D'une voiture placée au centre du bivouac, une voix autoritaire dominait le combat. Ce devait être le repaire du chef. Payant d'exemple, Kérillis, accompagné de quelques dragons, s'y précipite, essayant de pénétrer dans le bastion de commandement. Deux de ses compagnons s'écroulent aussitôt à terre, tués par la décharge d'un revolver que tire, à bout portant, un grand diable de " Boche ". Lui-même a le bras traversé ; il réussit toutefois à tuer son adversaire, mais un nouveau colosse intervenant soudain, d'un coup de crosse, le met hors de combat.

Alors se produisent les plus beaux exemples de solidarité et de dévouement au chef... Le cavalier Cossenet se fait tuer sur le corps de Kérillis, qu'il veut soustraire à l'ennemi ; d'autres dragons, plus heureux que lui, parviendront, en rampant, à s'en emparer et à le transporter à Montigny-Lengrain, grâce à la complicité de la nuit. Là, le sous-lieutenant de Kérillis, remis de son évanouissement, y est soigné, avec zèle et charité, par l'abbé Saincyr.

Les Allemands occupèrent ce village au jour, et Kérillis, se faisant passer avec succès pour tuberculeux, partagera sa chambre avec des feldwebel... Le lendemain, ô joie, le bruit du canon se rapproche, les convois et les troupes allemandes défilent maintenant interminablement sur la route, se repliant vers Vic-sur-Aisne.

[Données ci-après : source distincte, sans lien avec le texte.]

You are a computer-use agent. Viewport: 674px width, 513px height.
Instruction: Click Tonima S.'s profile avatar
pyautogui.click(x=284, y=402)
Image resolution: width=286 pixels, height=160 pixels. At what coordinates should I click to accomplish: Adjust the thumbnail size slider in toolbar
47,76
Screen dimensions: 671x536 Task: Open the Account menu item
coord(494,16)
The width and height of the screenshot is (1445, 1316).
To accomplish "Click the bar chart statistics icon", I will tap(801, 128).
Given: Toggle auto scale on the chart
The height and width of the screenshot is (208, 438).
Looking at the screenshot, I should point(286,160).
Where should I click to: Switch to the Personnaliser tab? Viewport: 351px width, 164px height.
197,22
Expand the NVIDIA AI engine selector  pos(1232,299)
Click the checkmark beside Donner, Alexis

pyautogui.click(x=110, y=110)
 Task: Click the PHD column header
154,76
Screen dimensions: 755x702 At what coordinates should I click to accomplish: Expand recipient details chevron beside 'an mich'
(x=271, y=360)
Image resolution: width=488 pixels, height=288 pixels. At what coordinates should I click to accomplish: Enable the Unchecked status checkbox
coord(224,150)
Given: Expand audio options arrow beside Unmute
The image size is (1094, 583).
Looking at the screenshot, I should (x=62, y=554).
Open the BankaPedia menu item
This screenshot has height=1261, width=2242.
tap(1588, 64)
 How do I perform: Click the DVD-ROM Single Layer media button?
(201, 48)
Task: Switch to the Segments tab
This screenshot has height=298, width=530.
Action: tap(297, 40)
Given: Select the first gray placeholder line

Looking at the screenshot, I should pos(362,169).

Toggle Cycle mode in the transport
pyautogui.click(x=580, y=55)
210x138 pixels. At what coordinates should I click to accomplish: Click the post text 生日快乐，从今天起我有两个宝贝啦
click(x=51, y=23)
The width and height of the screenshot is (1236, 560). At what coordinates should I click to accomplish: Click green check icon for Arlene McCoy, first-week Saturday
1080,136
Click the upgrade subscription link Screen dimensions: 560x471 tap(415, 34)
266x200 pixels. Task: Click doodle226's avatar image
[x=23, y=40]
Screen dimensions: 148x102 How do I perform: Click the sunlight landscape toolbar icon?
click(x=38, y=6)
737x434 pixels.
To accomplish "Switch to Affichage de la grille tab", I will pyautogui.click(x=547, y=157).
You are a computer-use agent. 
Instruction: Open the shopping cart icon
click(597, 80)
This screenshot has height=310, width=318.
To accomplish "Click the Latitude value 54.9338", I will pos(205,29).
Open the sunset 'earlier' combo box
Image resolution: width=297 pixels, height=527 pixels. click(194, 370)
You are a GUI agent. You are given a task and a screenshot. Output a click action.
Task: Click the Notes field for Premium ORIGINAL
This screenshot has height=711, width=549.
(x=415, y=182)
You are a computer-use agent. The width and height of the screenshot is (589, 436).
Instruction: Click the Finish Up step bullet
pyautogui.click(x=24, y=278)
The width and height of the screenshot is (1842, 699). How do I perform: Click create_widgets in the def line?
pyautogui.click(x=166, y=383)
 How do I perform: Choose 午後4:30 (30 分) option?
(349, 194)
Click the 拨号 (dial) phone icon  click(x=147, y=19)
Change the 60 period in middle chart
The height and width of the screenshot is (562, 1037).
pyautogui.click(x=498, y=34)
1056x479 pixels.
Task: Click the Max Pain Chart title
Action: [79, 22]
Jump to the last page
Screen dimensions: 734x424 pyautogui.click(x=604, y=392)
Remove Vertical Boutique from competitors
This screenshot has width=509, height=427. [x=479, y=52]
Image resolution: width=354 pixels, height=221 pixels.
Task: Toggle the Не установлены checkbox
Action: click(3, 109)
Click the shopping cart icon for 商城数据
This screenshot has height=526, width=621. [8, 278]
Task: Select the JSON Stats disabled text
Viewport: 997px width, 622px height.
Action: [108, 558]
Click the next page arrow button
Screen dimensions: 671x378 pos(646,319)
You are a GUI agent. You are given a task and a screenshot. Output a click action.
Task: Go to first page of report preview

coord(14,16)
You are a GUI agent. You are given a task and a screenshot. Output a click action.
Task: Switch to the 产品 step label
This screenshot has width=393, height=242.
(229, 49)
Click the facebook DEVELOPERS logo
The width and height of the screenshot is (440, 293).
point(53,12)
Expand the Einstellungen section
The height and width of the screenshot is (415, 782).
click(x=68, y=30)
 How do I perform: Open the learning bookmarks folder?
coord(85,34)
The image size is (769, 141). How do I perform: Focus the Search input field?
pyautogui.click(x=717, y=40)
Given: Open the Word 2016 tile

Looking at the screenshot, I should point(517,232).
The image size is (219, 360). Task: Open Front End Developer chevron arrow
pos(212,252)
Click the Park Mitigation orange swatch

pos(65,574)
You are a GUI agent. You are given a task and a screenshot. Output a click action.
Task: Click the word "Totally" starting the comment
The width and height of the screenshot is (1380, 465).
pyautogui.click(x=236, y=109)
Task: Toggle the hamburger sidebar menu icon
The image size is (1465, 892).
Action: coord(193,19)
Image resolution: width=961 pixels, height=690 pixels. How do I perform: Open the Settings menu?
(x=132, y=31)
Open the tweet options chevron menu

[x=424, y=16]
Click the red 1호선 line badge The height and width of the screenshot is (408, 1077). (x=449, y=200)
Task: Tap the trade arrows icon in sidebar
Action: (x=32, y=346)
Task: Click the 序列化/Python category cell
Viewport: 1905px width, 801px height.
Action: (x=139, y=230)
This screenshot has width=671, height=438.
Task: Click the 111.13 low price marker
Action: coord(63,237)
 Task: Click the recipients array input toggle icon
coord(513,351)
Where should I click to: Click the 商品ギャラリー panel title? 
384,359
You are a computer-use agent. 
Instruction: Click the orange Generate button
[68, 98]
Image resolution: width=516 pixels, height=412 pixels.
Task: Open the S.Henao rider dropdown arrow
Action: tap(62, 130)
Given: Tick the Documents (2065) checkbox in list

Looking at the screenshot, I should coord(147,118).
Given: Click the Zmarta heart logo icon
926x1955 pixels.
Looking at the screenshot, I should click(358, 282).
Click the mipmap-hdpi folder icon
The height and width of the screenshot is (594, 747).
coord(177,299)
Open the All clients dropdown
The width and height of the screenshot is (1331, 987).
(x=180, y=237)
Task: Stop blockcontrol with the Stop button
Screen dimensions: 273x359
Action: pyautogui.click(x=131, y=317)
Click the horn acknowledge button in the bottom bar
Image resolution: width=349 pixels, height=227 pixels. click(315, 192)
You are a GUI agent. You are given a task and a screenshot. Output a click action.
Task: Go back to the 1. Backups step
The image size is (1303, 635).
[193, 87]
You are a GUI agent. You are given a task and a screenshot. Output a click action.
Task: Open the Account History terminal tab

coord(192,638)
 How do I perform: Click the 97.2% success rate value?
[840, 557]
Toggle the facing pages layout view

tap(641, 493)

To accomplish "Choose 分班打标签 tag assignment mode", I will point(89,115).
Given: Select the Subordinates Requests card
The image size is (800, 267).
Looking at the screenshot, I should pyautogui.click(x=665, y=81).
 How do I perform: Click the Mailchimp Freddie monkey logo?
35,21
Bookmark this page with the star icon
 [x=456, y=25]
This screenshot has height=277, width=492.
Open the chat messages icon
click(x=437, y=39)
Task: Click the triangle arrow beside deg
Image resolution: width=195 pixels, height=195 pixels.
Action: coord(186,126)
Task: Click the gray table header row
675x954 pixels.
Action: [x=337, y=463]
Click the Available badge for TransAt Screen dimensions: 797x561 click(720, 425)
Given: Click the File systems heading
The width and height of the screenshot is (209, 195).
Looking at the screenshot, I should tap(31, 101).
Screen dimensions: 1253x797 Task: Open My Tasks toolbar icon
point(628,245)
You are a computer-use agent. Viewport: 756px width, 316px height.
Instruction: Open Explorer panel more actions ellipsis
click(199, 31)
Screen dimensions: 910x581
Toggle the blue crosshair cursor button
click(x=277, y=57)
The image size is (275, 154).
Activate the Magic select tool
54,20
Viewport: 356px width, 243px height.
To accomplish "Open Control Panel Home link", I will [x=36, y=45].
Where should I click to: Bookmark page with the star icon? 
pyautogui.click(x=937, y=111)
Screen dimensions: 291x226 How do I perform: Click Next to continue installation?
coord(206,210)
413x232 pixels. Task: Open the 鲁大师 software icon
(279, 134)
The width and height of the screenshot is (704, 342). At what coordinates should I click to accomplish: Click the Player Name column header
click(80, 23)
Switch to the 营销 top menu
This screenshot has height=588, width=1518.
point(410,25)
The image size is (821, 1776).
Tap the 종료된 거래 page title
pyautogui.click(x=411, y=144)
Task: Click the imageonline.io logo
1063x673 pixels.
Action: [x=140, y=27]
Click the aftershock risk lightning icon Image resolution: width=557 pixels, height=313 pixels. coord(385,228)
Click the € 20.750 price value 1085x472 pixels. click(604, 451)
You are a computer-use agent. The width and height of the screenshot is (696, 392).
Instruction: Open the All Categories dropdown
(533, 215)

Kérillis, uniquement préoccupé de servir encore, note de sa fenêtre les régiments qui retraitent et leur numéro, l'impression que lui produit leur état physique, les travaux de défense effectués dans le village, etc.... Son rapport, dicté au curé de Montigny-Lengrain, est placé dans les talons des chaussures de deux dragons qui s'étaient cachés dans une carrière voisine. Ceux-ci reprenant à la nuit leur marche vers la forêt de Villers-Cotterêts, parviendront à rejoindre sans encombre dans la matinée du jour suivant, le 12 septembre, les avant-gardes françaises et, quelques heures plus tard, Kérillis lui-même était délivré par la prise d'assaut de Montigny-Lengrain.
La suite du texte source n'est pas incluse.